- Small business optimism slumped in December amid gloom about prospects for economic growth and sales during the next six months, the National Federation of Independent Business (NFIB) said Tuesday, describing the findings behind its Small Business Optimism Index.
- High inflation persists as the top business problem, NFIB said, noting expectations of recession in 2023. The tight labor market is also a leading challenge, with 41% of business owners reporting difficulty filling job openings and 93% of those hiring or trying to hire unable to find enough qualified workers.
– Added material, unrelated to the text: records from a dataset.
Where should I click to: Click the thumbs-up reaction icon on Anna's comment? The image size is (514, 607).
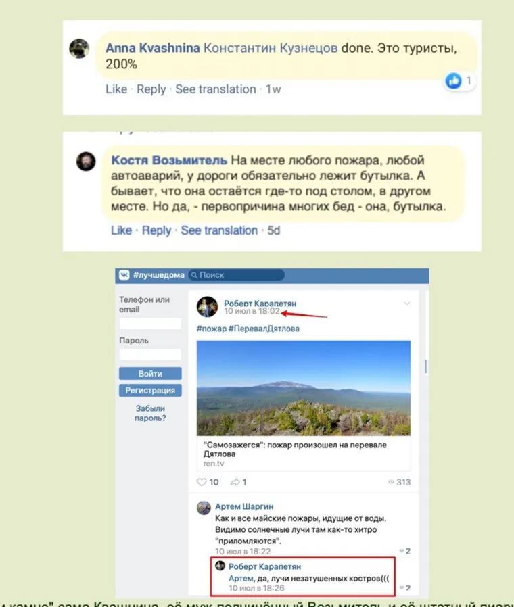[x=453, y=80]
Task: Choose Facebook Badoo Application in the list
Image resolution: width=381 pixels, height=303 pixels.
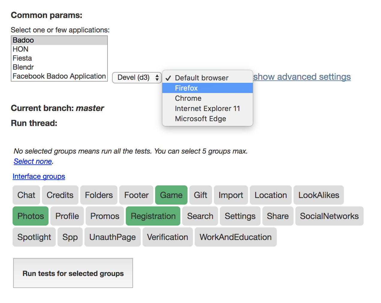Action: pyautogui.click(x=59, y=76)

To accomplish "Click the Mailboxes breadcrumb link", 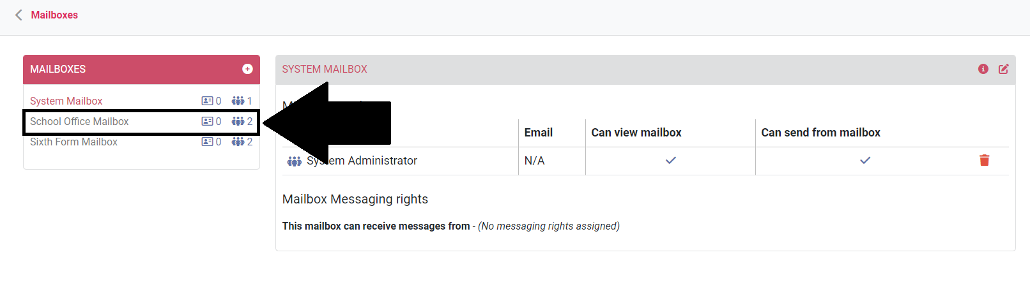I will (x=54, y=15).
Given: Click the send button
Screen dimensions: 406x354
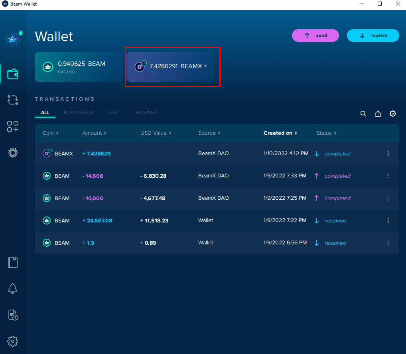Looking at the screenshot, I should [x=315, y=35].
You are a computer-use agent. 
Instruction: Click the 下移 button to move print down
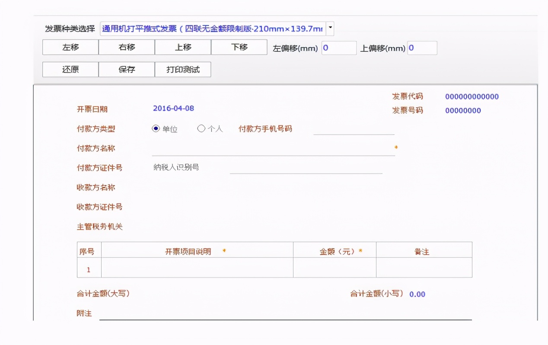tap(239, 47)
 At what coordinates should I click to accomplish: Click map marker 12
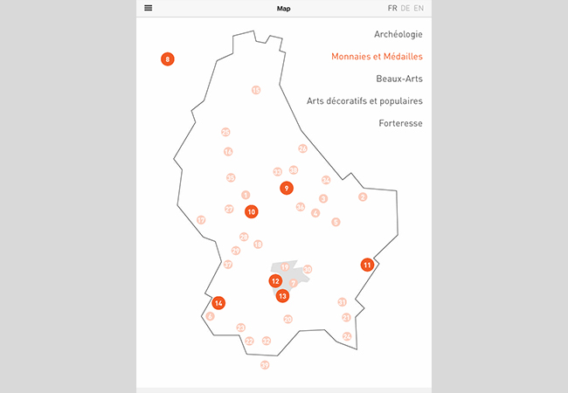(275, 281)
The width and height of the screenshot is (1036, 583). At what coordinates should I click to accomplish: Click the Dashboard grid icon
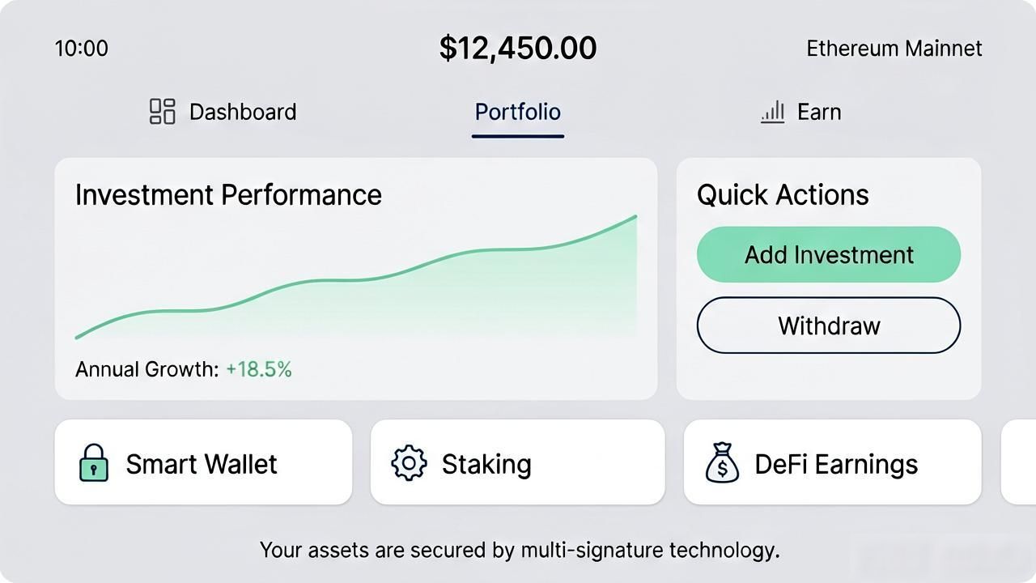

- “Small business owners are not optimistic about 2023 as sales and business conditions are expected to deteriorate, NFIB Chief Economist Bill Dunkelberg said in a statement.
The drop in the NFIB’s Optimism Index “is an ominous sign,” Pantheon Macroeconomics Chief Economist Ian Shepherdson said in a note to clients.
The plunge in gasoline prices during the past six months normally would lift business owners’ sentiments, he said Tuesday. The price of a gallon of gas has fallen 35% since June to $3.27, according to AAA.
“But the hit from higher interest rates and the volatility in the stock market right now are more powerful forces,” pushing down the Optimism Index to levels that have presaged a downturn, Shepherdson said. The index has sagged below its 49-year average during the past 12 months, according to the NFIB.
Federal Reserve policymakers, after increasing the benchmark interest rate by 4.25 percentage points last year, say they plan to continue tightening at their coming meetings in an effort to reduce inflation from near a 40-year high.
“I am committed to taking further actions to bring inflation back down to our goal,” Fed Governor Michelle Bowman said in a speech Tuesday.
“In recent months we’ve seen a decline in some measures of inflation but we have a lot more work to do, so I expect the FOMC will continue raising interest rates to tighten monetary policy, as we stated after our December meeting,” Bowman said.
After additional increases, the federal funds rate will likely need to remain “restrictive” for some time in order to restore price stability, she said.
Rising borrowing costs have not yet fully taken hold in the economy, NFIB said. “The negative impact of the dramatic increase in interest rates has not been fully felt.”
At the same time, small business owners see broad harm from high price pressures, according to NFIB. “Owners continue to call inflation their top business problem, lamenting the cost increases for their inputs (inventory, suppliers, labor, energy, etc.), which compel them to raise their selling prices to cover the costs.”